Encontramos la primera pirca y ahí, hambrientos y deshidratados, nos dormimos. Después comenzamos a descender, descender, descender. Todo el día descendiendo. Casi no nos habíamos preocupado de la máquina fotográfica, de ésas con rollo para ocho fotos. Muy avanzada la tarde llegamos al refugio y nuestra alegría se completó al ver sobre la mesa un melón, dejado por excursionistas que habían llegado el día anterior, junto a una carta en que nos deseaban suerte. Tomamos mucha agua, arreglamos nuestros bártulos y seguimos bajando.
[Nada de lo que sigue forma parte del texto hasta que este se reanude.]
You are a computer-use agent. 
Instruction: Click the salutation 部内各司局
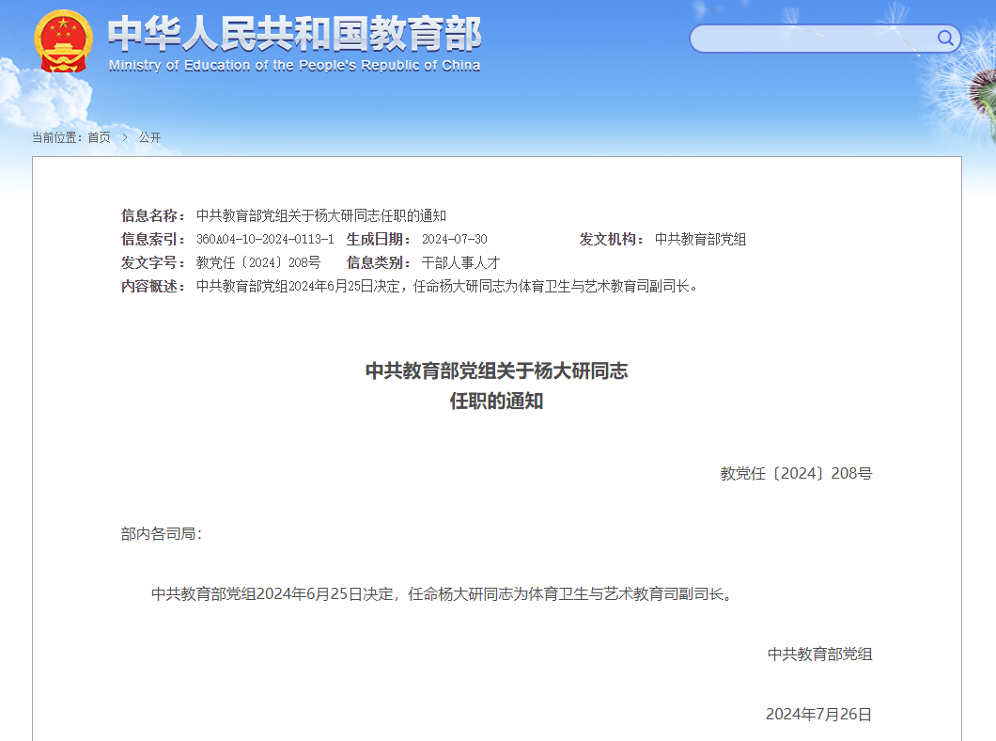(x=161, y=534)
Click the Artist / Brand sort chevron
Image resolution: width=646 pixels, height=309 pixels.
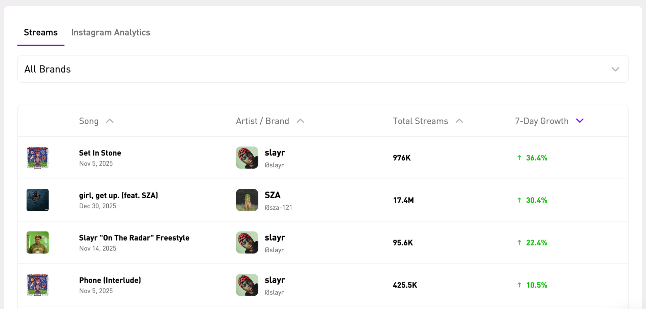(x=300, y=121)
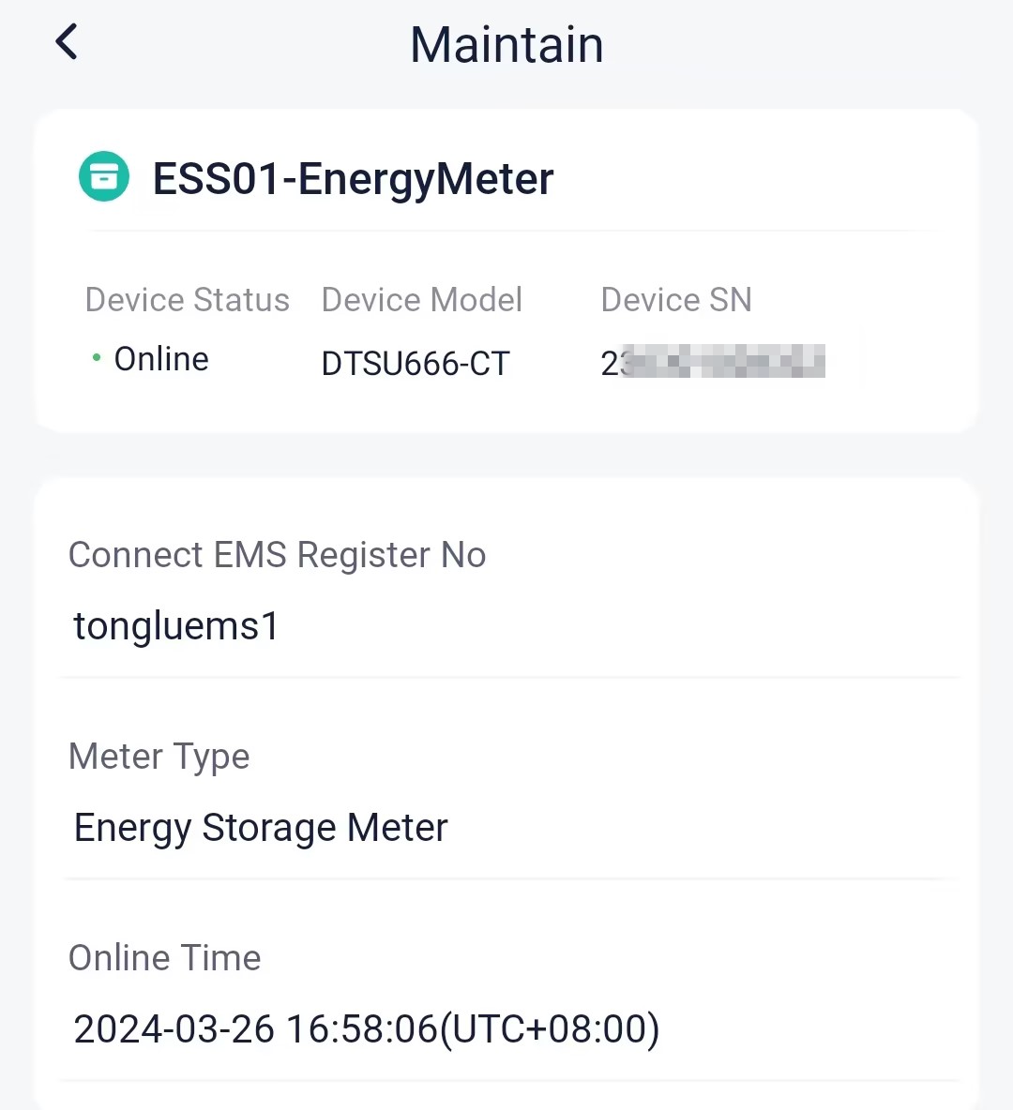The height and width of the screenshot is (1110, 1013).
Task: Tap the Meter Type label
Action: [159, 756]

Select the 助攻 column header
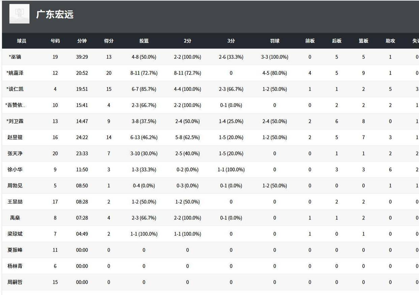coord(390,41)
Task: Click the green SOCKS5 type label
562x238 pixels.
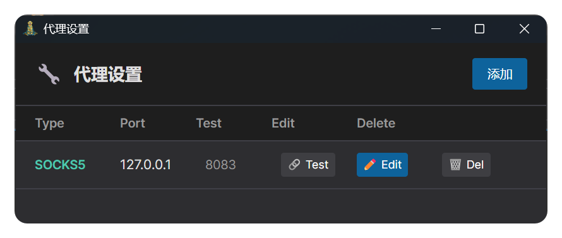Action: coord(60,165)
Pasamos la cascada y el Valle de La Engorda, hasta llegar al puente Colina como a las once de la noche. Allí acampamos, luego de despertar al pastor de un piño de 300 cabras. Nos ofreció leche y quesos, los que engullimos en breves minutos. Los sacos de dormir amortajaron nuestro sueño y cansancio. Nos dolía todo el cuerpo, pero nuestros espíritus estaban radiantes.

Al día siguiente, mientras bajábamos en un camión de la compañía yesera, contemplamos desde abajo al volcán derrotado por nuestras piernas, nuestros corazones y nuestras cabezas. ¿Cuándo volveríamos a subirlo más tranquilos? El tren nos esperaba en la estación de El Volcán. En el trayecto casi no hablamos. Todavía no creíamos lo que habíamos logrado. Llegamos a Puente Alto, y de ahí a nuestras casas en San Bernardo, a contarles a nuestros familiares y amigos acerca de esta aventura y a... preparar la próxima excursión.